Reading text
━━━━━━━━━━━━━━━━━━━━
Didier Ben Loulou
The Sincerity of the Face  [Filigranes, 2004] / Catherine Chalier
There is a secret fraternity in the faces Didier Ben Loulou photographs, a fraternity not at all dependant on a steadfast desire to celebrate human bonds but one which, despite the passions which torment the inhabitants of Jerusalem with often tragic consequences, is to be found at the heart of an extreme solitude. A solitude which fills space but does not orientate it, at least not yet. Even if on rare occasions a patch of sky or background, usually indistinct, may recall the distant presence of nature, of the world at large, this never opens up a perspective or horizon from which to look at these faces. But, conversely, neither do they invite us to perceive any particular reality from the perspective of their chiaroscuro, so everything exterior to them seems de facto unimportant. Yet this is not self-evident since these faces, do not spring from nowhere. They are still to be encountered today in Jerusalem, the photographer insists: on long walks through the Old City, if one goes down alleys where the sun never reaches, ventures into often dilapidated courtyards peopled by beings seemingly about to utter an unbearable moan but also, incomprehensibly, with an incredible vivacity. The faces Didier Ben Loulou photographs have an ardent, proud, terrible, pitiless history which, far from chilling the city to the bone, keeps it perpetually on the alert.
━━━━━━━━━━━━━━━━━━━━
Data excerpt
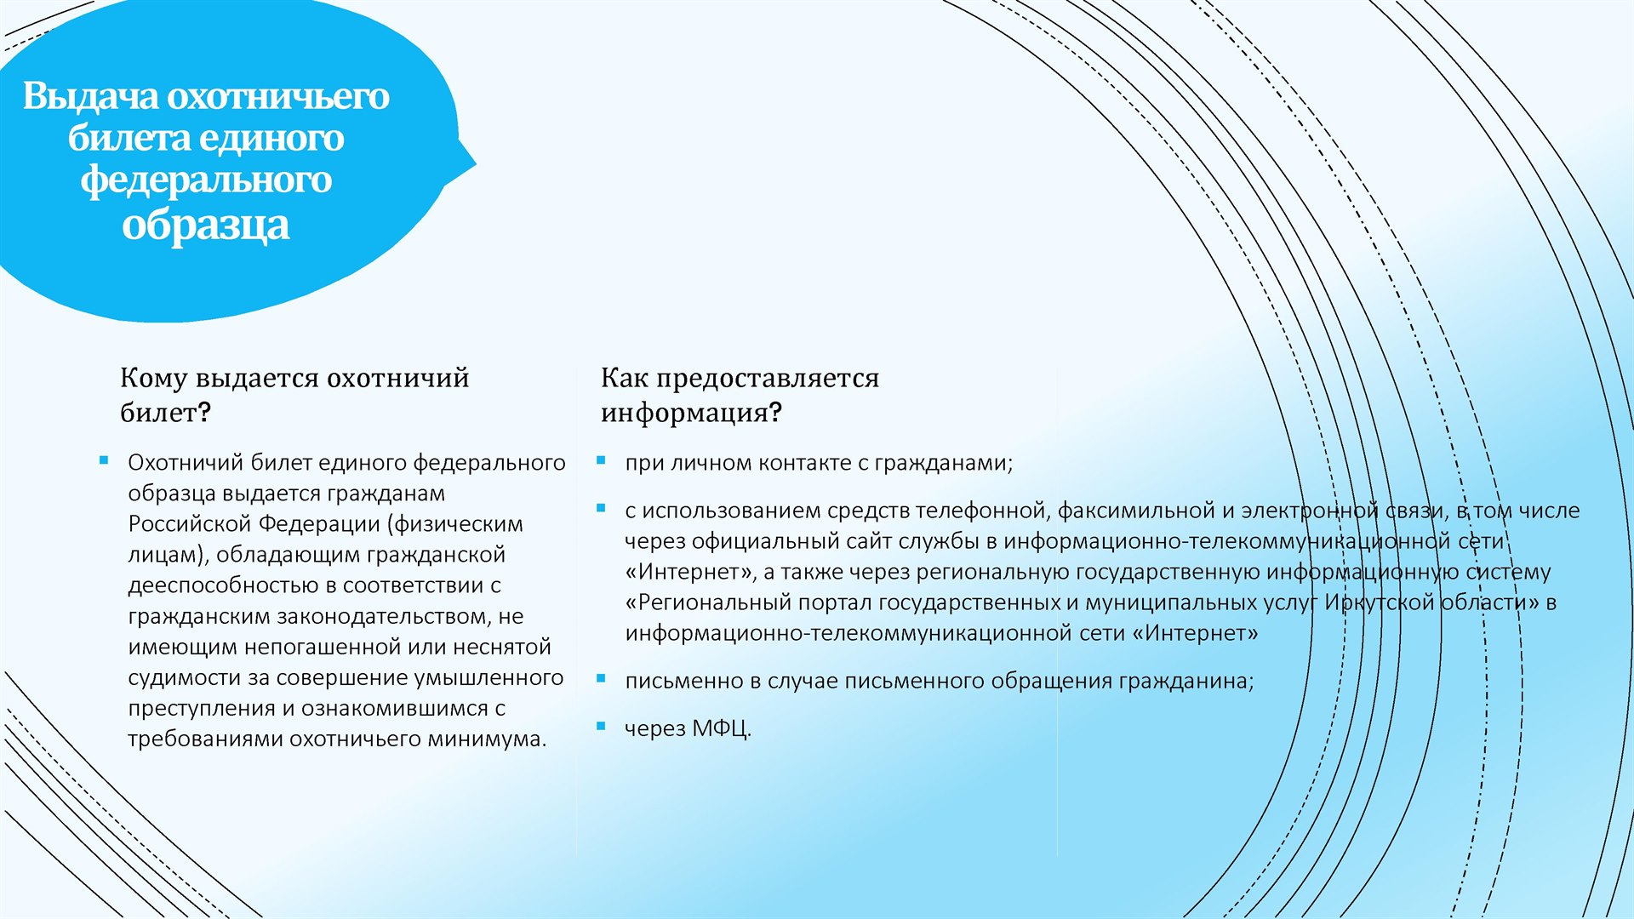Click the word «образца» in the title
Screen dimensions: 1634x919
(206, 225)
━━━━━━━━━━━━━━━━━━━━
What needs to be done
List the four adjectives the essay on Didier Ben Loulou's photographs uses to describe the history of the faces he photographs.

Expected answer
ardent, proud, terrible, pitiless